S’intéressant ensuite à la relation entre le chamanisme et la guerre, Whitehead montre que le kanaimà relève d’une adaptation du chamanisme de guerre à la nouvelle réalité coloniale. Pour s’opposer au pouvoir des « Blancs », les Patamuna auraient eu recours au kanaimà pour ébranler la nouvelle autorité. De fait, la relation entre le kanaimà et la guerre serait un phénomène bien plus historique que rituel. Le kanaimà aurait emprunté cependant aux techniques de guerre certaines de ses composantes, comme l’attaque collective.

Dans la situation contemporaine, le kanaimà est devenu un symbole important de continuité avec le passé : « la violence du kanaimà est une forme authentique et légitime d’expression culturelle qui est reliée de façon mimétique à la violence du développement économique et politique » (p. 81).

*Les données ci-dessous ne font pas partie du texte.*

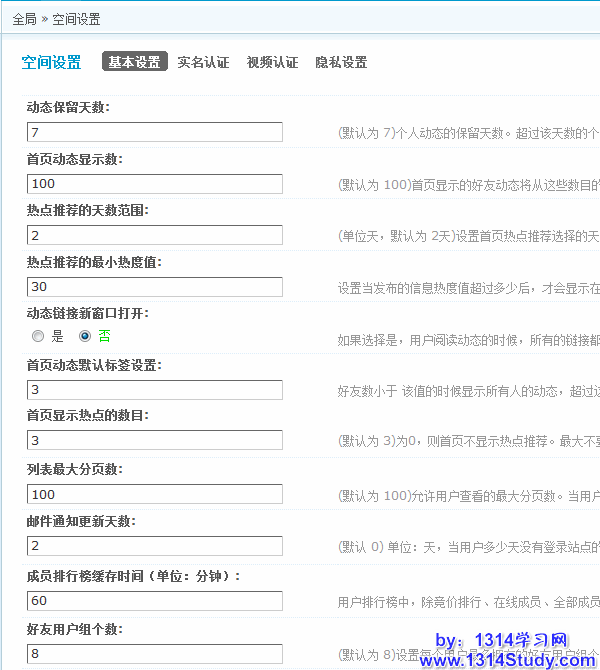Click the 首页动态默认标签设置 input field
600x670 pixels.
coord(155,390)
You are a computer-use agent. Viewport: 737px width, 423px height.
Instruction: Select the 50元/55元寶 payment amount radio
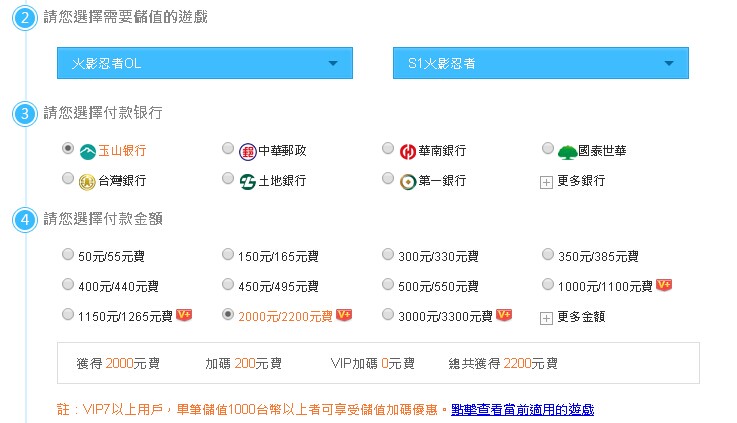click(x=68, y=254)
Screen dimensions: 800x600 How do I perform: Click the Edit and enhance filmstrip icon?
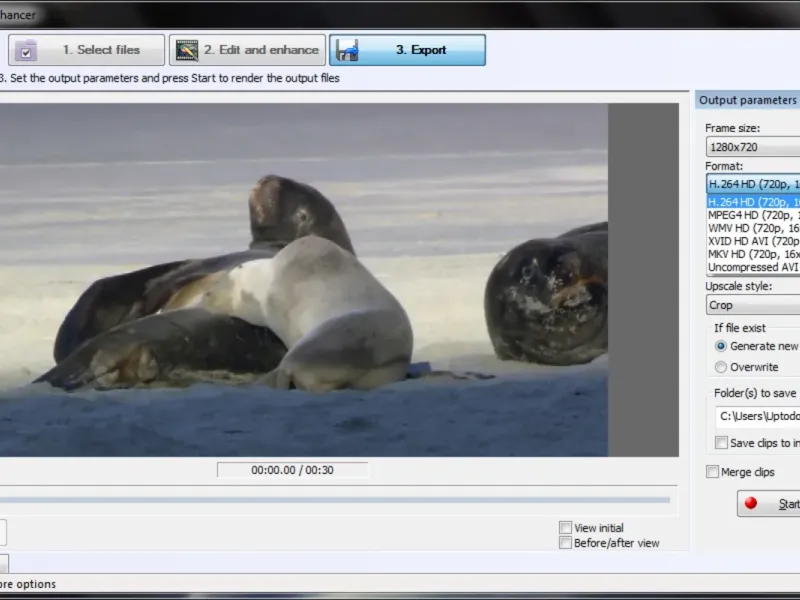click(186, 50)
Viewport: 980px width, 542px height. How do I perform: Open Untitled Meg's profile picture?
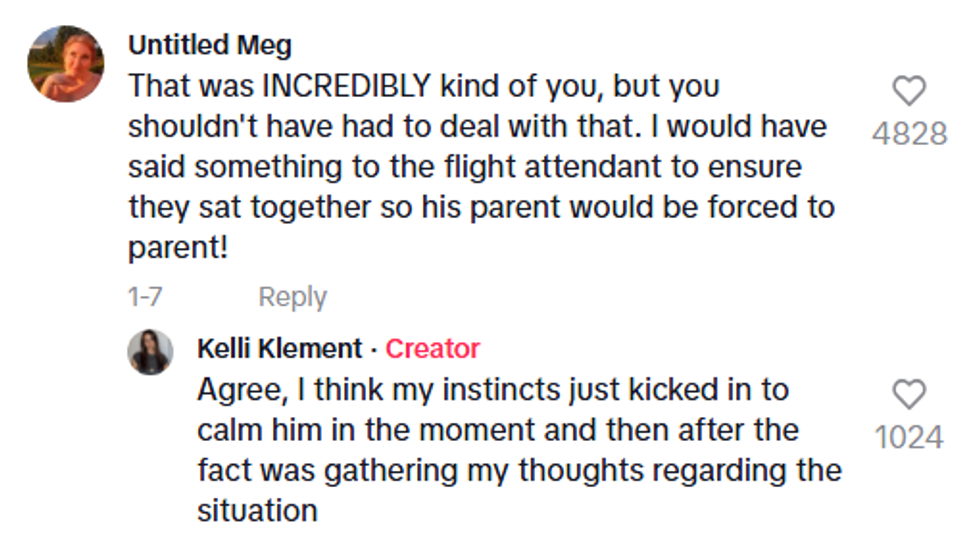(x=65, y=64)
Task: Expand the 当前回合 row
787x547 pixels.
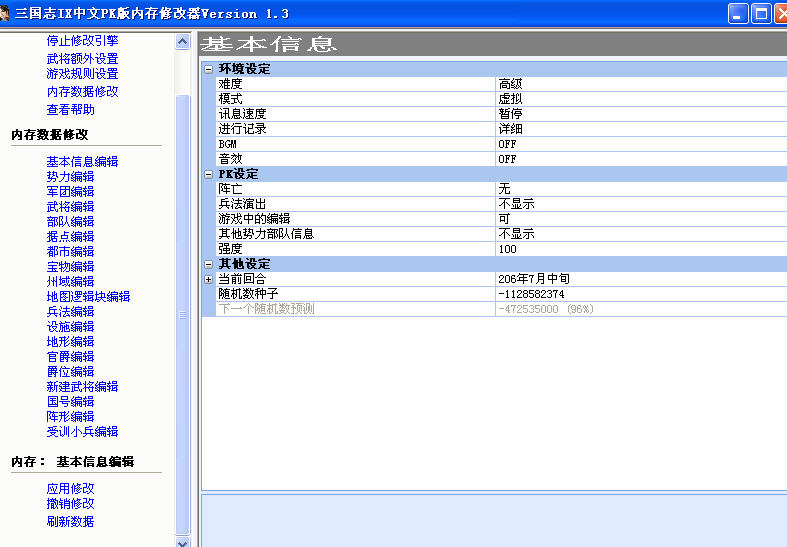Action: [x=208, y=279]
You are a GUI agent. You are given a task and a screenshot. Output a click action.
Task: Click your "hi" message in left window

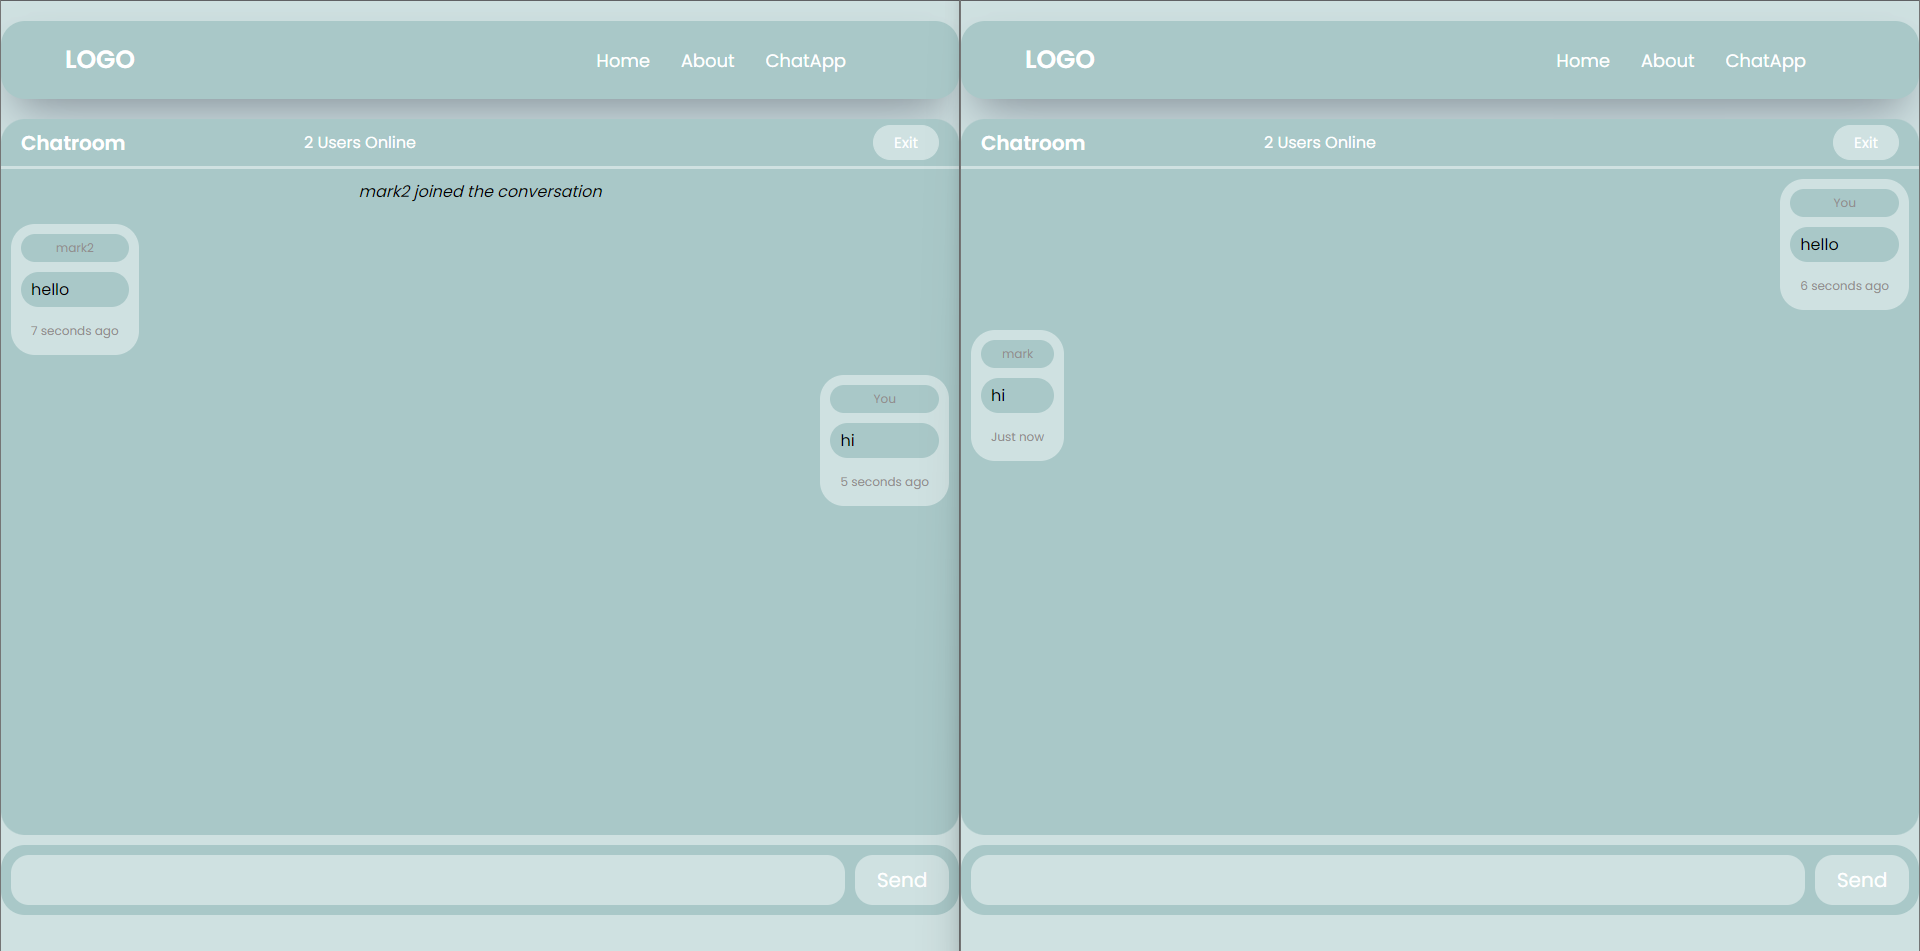[884, 441]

En définitive, le kanaimà est une façon de donner un sens à la mort (thanatologie). S’il s’agit de construire de la différence ethnique ou d’appuyer des idées de tradition et de modernité, il s’agit également d’une façon de concevoir la violence et la mort, comme des catégories symboliques, culturellement mises en acte dans le rituel.

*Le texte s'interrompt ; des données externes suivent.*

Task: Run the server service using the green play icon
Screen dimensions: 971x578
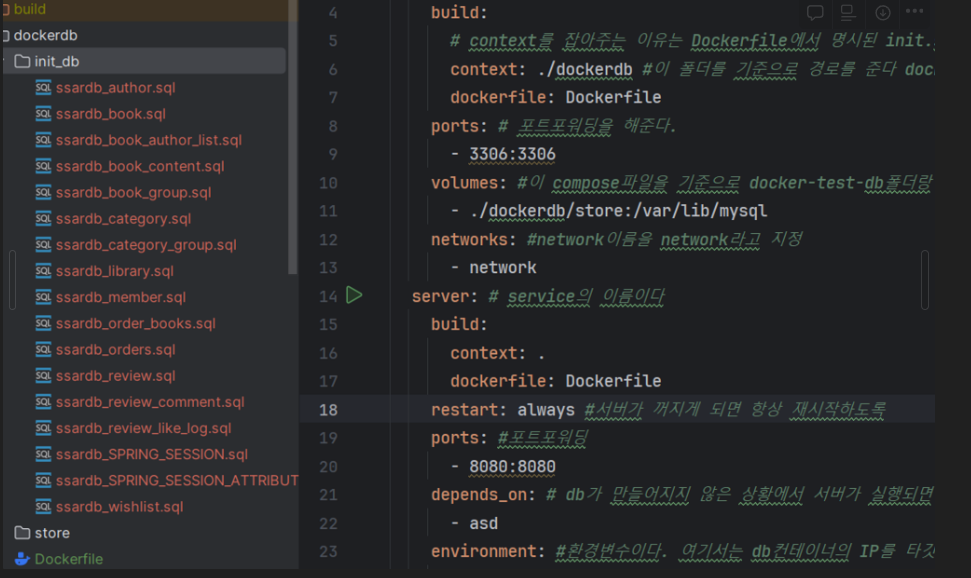Action: (x=354, y=296)
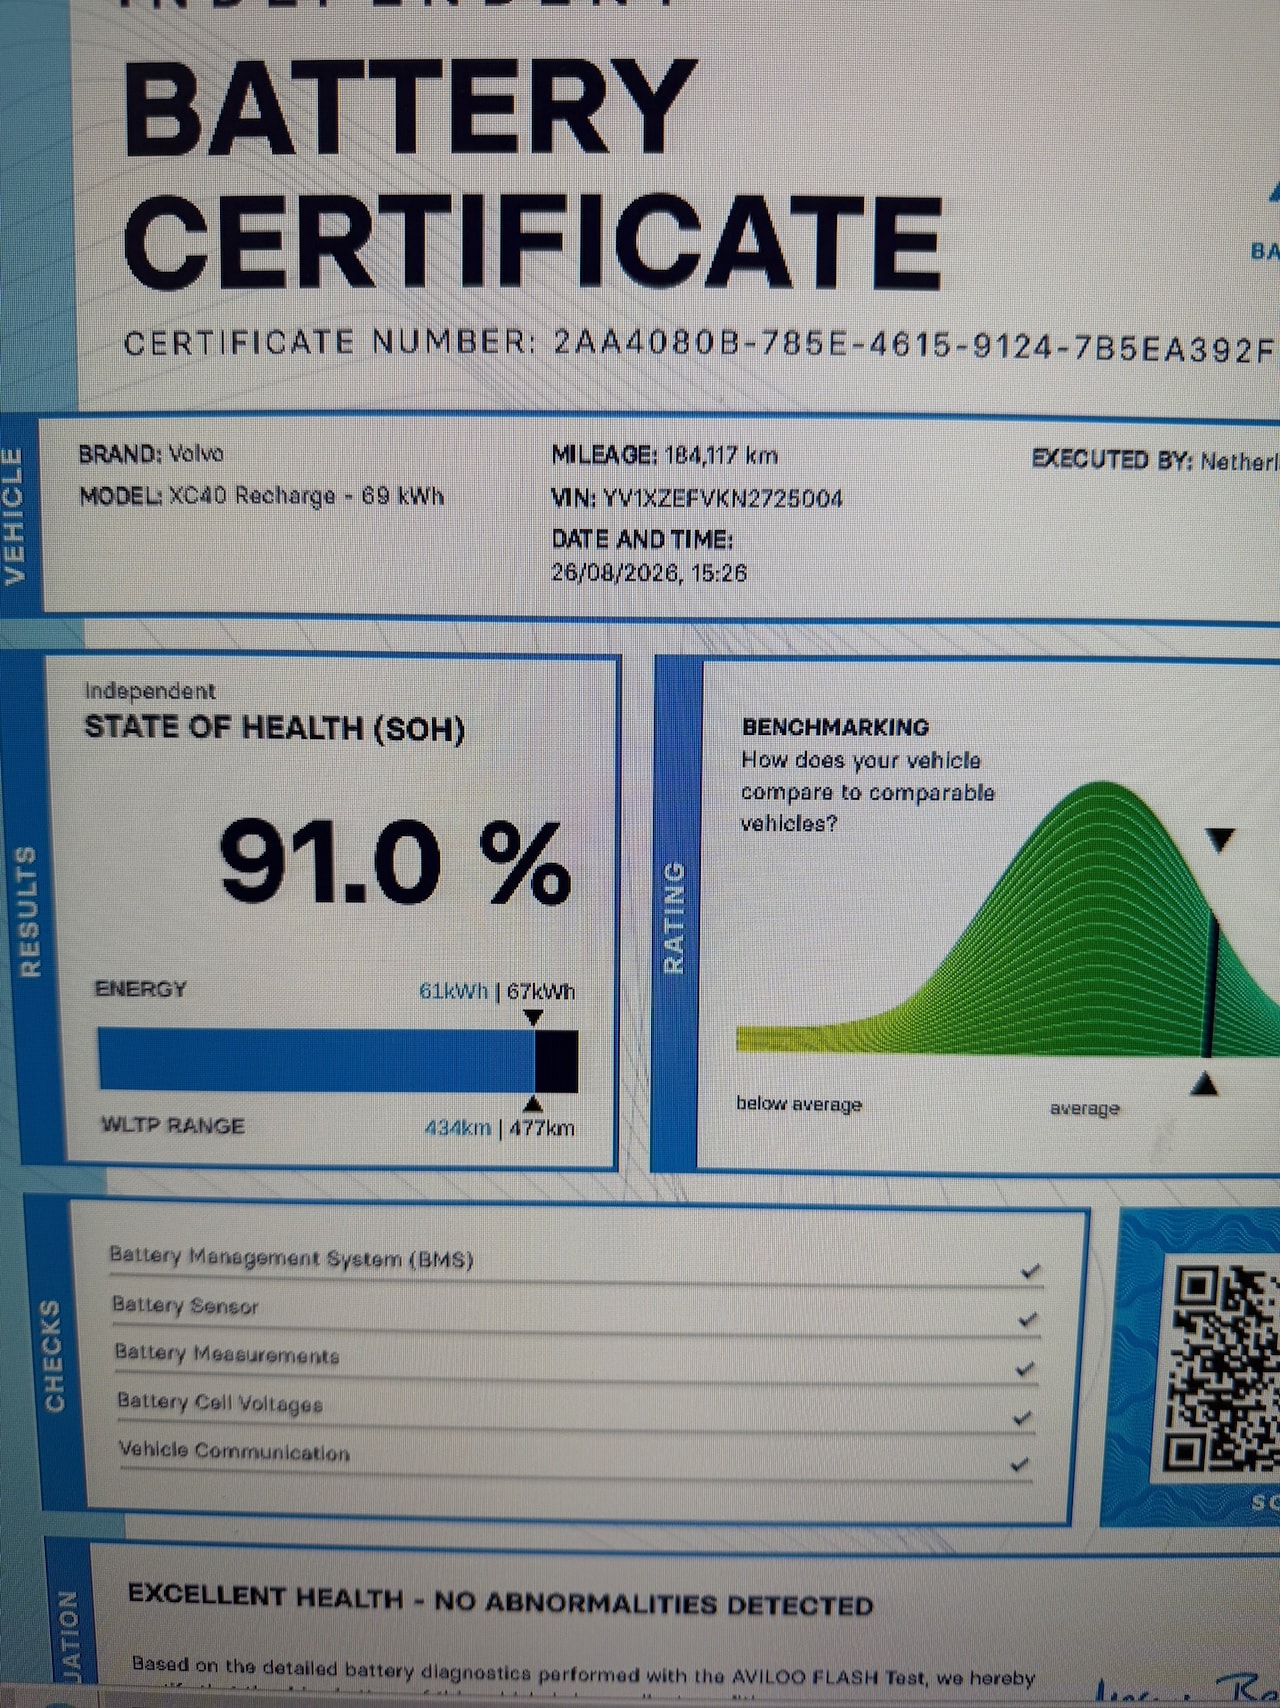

Cet ouvrage extrêmement riche montre bien le rapport complexe qui se construit par le biais du rituel entre les Patamuna et le kanaimà. En l’inscrivant dans une perspective historique, politique et culturelle, il montre que ce rituel condense et exprime la culture patamuna. Il ne fait pas que reproduire une série d’actes selon des logiques traditionnelles (chamanique et guerrière) mais renvoie à l’action des Patamuna sur leur propre culture et histoire. Il est à la fois un lien avec le passé mais également un acte de résistance et d’expression collective. L’auteur rejoint ainsi des problématiques très actuelles de l’anthropologie contemporaine.